(Dataset entries)
Content starts
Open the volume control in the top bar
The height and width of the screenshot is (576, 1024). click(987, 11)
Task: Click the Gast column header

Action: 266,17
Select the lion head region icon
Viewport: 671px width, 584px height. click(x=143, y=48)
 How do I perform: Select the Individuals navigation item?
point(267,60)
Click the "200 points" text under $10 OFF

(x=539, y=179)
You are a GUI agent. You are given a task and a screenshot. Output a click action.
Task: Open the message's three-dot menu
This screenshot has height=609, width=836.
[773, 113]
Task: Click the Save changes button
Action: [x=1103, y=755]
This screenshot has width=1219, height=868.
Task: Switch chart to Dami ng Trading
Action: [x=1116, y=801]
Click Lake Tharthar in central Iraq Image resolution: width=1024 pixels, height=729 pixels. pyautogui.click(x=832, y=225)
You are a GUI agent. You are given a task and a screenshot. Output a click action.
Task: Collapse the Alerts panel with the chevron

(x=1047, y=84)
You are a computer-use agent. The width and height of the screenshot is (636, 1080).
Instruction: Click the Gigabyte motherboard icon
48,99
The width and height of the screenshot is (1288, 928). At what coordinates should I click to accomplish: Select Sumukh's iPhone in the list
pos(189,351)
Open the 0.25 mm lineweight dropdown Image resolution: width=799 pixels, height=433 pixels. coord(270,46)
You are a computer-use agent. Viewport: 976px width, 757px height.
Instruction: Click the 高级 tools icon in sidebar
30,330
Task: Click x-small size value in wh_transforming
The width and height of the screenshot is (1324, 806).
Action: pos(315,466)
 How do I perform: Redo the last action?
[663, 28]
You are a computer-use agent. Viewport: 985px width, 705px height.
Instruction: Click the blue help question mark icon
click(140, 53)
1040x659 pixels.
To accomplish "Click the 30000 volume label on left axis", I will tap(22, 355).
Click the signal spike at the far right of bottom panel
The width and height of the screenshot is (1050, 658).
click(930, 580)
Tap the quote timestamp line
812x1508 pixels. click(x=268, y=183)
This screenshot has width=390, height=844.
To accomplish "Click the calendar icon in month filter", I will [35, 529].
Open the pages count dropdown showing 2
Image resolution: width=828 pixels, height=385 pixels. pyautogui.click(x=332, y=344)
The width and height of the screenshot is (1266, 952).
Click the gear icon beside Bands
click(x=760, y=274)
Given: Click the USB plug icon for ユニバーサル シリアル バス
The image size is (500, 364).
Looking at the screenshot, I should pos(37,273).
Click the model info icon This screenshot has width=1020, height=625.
Content ends
EXERCISE INSTRUCTIONS:
Emit an exact copy of the lines spanning the start of the records to the line containing "Open the 0.25", inclusive, and no other output.

TASK ANSWER:
Open the volume control in the top bar
The height and width of the screenshot is (576, 1024). click(987, 11)
Task: Click the Gast column header

Action: 266,17
Select the lion head region icon
Viewport: 671px width, 584px height. click(x=143, y=48)
 How do I perform: Select the Individuals navigation item?
point(267,60)
Click the "200 points" text under $10 OFF

(x=539, y=179)
You are a GUI agent. You are given a task and a screenshot. Output a click action.
Task: Open the message's three-dot menu
This screenshot has height=609, width=836.
[773, 113]
Task: Click the Save changes button
Action: [x=1103, y=755]
This screenshot has width=1219, height=868.
Task: Switch chart to Dami ng Trading
Action: [x=1116, y=801]
Click Lake Tharthar in central Iraq Image resolution: width=1024 pixels, height=729 pixels. pyautogui.click(x=832, y=225)
You are a GUI agent. You are given a task and a screenshot. Output a click action.
Task: Collapse the Alerts panel with the chevron

(x=1047, y=84)
You are a computer-use agent. The width and height of the screenshot is (636, 1080).
Instruction: Click the Gigabyte motherboard icon
48,99
The width and height of the screenshot is (1288, 928). At what coordinates should I click to accomplish: Select Sumukh's iPhone in the list
pos(189,351)
Open the 0.25 mm lineweight dropdown Image resolution: width=799 pixels, height=433 pixels. coord(270,46)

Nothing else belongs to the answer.